On Monday, the U.S. Supreme Court in an unsigned order declined to hear an appeal of a lower court ruling which denied UPS’s legal claim that the U.S. Postal Service’s pricing model gave it an unfair advantage over its parcel shipping competitors.
Just about a year ago, a U.S. Appellate Court in Washington, DC upheld the pricing methodology, knocking down a challenge from UPS against the Postal Regulatory Commission (PRC) that characterized USPS as unfair and anti-competitive.
By law, the PRC cannot use revenue from its market-dominant letter delivery business to subsidize its competitive products, especially parcel delivery. The three-judge appellate panel found last year that the USPS’s transfer of some profits from its first-class mail monopoly to offset parcel delivery costs did not amount to a subsidy of those operations.
In its appeal, UPS had asked SCOTUS to review the lower court’s ruling and clarify or overturn a policy whereby “courts generally defer to an administrative agency’s reasonable interpretation of an ambiguous statute that it administers,” referring to the subsidy ban, according to Fox Business.
UPS was “disappointed” with the SCOTUS decision, adding it would “continue to work with the Postal Regulatory Commission to advocate for transparent cost accounting at the USPS,” per Fox.

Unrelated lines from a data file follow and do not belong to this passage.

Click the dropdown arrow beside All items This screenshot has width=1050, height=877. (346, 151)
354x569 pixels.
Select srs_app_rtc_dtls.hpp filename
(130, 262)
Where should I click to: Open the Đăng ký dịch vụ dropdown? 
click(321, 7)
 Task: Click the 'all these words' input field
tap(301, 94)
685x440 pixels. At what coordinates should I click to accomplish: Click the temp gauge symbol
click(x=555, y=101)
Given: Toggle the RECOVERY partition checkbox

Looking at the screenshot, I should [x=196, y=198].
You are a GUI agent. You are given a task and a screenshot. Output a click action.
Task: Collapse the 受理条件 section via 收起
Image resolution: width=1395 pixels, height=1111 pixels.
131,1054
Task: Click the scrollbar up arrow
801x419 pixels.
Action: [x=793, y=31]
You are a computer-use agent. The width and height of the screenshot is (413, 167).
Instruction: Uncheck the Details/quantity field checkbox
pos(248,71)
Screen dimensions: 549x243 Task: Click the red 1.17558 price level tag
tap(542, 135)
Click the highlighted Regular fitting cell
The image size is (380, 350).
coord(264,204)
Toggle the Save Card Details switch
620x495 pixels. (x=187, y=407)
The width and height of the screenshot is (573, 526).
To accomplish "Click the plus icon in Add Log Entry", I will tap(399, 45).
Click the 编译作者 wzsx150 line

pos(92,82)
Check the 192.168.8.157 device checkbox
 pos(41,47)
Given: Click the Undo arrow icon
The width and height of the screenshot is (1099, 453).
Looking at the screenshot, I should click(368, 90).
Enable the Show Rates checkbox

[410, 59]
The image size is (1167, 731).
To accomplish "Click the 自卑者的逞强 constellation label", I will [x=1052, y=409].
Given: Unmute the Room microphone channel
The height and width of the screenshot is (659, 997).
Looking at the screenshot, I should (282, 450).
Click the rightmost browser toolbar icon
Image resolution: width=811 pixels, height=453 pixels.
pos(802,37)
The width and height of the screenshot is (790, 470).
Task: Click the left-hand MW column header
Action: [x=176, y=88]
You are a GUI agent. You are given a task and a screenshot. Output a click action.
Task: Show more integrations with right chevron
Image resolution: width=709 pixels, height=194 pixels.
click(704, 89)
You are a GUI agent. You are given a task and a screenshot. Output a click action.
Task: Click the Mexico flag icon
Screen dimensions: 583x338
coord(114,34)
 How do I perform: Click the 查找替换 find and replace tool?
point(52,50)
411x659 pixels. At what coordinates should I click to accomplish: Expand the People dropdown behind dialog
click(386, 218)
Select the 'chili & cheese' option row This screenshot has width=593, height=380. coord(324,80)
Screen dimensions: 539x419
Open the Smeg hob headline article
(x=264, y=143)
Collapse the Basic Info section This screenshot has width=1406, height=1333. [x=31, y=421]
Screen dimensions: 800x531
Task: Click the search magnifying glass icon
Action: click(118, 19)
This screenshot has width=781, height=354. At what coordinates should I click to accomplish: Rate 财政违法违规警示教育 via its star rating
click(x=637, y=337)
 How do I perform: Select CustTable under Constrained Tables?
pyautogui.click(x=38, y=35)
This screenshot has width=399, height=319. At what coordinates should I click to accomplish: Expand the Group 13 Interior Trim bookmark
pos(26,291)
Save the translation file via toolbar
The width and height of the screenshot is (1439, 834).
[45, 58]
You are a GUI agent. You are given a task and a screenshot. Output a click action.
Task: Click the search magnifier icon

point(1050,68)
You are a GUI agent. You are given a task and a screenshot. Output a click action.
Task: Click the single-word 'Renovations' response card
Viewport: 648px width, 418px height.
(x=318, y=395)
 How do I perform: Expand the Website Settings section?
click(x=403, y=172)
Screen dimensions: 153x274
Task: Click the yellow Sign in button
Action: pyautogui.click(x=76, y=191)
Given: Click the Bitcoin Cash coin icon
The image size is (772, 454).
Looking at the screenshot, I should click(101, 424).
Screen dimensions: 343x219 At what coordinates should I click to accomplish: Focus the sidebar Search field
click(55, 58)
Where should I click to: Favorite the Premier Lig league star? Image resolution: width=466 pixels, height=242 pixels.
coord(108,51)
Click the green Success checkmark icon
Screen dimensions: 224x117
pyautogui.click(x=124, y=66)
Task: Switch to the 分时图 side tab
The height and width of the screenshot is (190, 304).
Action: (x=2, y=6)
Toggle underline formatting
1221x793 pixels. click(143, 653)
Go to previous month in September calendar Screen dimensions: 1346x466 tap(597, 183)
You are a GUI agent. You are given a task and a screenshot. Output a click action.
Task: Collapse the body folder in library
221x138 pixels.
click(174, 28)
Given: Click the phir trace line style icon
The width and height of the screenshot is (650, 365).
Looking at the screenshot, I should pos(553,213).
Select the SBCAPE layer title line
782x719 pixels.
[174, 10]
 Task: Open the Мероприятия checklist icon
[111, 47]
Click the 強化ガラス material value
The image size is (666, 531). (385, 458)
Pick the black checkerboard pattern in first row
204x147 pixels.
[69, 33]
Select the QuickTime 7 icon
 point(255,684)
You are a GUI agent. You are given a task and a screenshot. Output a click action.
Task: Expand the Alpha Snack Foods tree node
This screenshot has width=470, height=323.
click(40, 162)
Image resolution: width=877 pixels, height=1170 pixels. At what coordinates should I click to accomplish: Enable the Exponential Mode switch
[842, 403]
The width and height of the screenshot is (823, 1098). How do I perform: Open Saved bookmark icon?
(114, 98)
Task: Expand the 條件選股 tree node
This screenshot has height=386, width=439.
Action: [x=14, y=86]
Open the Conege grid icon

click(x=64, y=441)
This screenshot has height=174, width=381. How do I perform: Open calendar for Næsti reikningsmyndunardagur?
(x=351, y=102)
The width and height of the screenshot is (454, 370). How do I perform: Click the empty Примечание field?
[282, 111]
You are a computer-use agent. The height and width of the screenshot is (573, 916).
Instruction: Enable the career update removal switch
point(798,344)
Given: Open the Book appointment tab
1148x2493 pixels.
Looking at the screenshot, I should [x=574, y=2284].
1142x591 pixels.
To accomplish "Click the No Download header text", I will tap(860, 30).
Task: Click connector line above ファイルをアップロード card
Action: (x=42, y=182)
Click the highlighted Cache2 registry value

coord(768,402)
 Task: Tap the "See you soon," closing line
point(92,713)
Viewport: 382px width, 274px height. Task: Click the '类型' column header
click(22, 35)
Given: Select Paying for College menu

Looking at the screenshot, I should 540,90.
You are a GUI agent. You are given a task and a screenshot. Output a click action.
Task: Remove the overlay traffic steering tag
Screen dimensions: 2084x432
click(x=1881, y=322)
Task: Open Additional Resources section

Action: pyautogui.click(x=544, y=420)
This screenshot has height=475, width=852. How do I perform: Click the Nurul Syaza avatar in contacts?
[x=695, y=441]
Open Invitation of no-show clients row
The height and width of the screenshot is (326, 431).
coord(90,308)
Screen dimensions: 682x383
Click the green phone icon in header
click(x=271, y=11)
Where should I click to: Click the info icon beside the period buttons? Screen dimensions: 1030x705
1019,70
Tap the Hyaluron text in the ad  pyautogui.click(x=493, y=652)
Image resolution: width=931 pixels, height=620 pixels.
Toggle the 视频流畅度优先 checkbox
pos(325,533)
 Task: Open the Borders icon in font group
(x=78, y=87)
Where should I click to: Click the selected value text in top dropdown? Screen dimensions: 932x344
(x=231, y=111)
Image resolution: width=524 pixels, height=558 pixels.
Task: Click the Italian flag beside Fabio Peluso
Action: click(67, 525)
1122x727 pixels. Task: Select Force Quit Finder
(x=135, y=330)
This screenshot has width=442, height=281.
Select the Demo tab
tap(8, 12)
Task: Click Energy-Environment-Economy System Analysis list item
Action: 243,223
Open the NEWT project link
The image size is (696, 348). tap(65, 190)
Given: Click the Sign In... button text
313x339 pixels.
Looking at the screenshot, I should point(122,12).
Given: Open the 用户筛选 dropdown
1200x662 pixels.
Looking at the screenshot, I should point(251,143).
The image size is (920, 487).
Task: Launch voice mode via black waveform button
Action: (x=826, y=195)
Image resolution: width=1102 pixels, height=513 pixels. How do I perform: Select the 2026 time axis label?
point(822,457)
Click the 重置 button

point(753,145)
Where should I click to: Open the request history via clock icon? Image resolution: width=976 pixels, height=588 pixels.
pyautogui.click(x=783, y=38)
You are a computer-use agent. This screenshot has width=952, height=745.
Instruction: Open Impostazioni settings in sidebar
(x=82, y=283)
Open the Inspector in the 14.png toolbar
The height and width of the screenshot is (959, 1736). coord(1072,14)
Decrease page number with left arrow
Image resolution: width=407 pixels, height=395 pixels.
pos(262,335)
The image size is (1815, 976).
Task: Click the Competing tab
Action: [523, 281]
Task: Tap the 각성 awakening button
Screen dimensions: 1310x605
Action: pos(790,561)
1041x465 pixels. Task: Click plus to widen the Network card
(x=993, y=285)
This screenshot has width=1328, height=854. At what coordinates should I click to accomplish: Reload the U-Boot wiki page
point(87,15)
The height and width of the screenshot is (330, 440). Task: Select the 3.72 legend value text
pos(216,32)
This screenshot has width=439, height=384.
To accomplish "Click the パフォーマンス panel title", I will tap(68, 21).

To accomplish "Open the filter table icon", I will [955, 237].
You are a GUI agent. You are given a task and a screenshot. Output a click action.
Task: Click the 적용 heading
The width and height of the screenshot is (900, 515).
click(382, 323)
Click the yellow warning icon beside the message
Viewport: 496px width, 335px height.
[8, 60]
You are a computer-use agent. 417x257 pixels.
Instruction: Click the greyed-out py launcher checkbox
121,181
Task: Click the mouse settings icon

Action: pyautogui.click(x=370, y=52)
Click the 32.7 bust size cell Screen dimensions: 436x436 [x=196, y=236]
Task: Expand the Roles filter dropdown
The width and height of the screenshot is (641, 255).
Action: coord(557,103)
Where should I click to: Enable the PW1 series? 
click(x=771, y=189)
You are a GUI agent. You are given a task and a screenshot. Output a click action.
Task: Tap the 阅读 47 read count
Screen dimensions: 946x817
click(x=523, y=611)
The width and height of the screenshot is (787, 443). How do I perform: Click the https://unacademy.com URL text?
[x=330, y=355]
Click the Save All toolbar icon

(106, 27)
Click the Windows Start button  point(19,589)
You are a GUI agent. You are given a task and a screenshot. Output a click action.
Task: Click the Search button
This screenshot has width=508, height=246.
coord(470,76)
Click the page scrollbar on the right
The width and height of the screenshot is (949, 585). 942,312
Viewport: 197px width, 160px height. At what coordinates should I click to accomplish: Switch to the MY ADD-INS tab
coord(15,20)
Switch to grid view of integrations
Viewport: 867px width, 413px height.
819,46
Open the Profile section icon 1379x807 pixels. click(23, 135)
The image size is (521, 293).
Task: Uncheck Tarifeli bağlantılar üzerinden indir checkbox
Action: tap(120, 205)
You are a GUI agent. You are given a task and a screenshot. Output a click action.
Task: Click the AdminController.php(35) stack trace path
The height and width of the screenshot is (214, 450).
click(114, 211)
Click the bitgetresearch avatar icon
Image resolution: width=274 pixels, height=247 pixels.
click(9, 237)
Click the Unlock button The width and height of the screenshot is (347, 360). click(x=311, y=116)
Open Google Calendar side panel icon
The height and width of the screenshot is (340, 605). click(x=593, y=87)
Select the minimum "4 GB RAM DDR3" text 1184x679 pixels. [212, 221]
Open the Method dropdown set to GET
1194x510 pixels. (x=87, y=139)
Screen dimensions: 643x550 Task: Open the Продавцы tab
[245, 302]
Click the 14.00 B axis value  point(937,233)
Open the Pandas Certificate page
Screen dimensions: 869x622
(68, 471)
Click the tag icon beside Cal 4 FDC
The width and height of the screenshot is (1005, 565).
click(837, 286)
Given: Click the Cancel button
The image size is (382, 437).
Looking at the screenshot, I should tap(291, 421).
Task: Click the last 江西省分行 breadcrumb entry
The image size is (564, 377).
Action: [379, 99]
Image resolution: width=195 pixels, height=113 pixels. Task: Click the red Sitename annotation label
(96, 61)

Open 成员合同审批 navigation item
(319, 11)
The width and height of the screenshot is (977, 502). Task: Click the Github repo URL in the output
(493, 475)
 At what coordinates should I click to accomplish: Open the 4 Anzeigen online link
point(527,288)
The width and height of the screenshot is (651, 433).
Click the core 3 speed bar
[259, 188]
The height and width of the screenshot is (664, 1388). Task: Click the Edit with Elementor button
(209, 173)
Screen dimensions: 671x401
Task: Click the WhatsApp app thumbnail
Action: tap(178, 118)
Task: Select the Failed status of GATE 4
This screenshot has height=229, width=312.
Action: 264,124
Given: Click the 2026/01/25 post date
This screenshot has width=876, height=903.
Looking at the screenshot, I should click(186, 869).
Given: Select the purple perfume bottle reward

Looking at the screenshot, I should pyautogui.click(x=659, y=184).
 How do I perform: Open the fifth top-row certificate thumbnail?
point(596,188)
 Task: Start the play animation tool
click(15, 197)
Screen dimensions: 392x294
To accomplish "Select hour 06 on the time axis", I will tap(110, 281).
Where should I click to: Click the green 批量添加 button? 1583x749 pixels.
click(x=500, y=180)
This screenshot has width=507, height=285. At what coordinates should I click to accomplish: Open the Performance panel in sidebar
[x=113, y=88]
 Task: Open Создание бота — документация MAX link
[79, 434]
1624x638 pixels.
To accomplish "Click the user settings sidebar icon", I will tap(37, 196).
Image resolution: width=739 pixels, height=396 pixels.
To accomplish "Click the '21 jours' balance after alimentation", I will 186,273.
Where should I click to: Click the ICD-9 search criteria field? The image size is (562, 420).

MCM Musings: Amazon, a large user of USPS for last-mile deliveries, backed the postal service in the court cases. President Trump has loudly protested the relationship, called USPS Amazon’s “delivery boy” and claiming the ecommerce giant gets favored treatment over other shippers. Of course, he is also not a fan of Amazon CEO Jeff Bezos, owner of the Washington Post, a frequent and harsh Trump critic. Amazon does benefit from its unmatched ability to do direct DDU injection of presorted packages for USPS last-mile delivery, based on its network assets. A 2017 analysis by Citigroup estimated that if the USPS fairly allocated shared costs between letter and parcel delivery, the latter would cost an average of $1.46 more per package, effectively creating a subsidy. The appellate court did not see it that way. It’s also interesting that FedEx has opted not to fight this battle in the courts.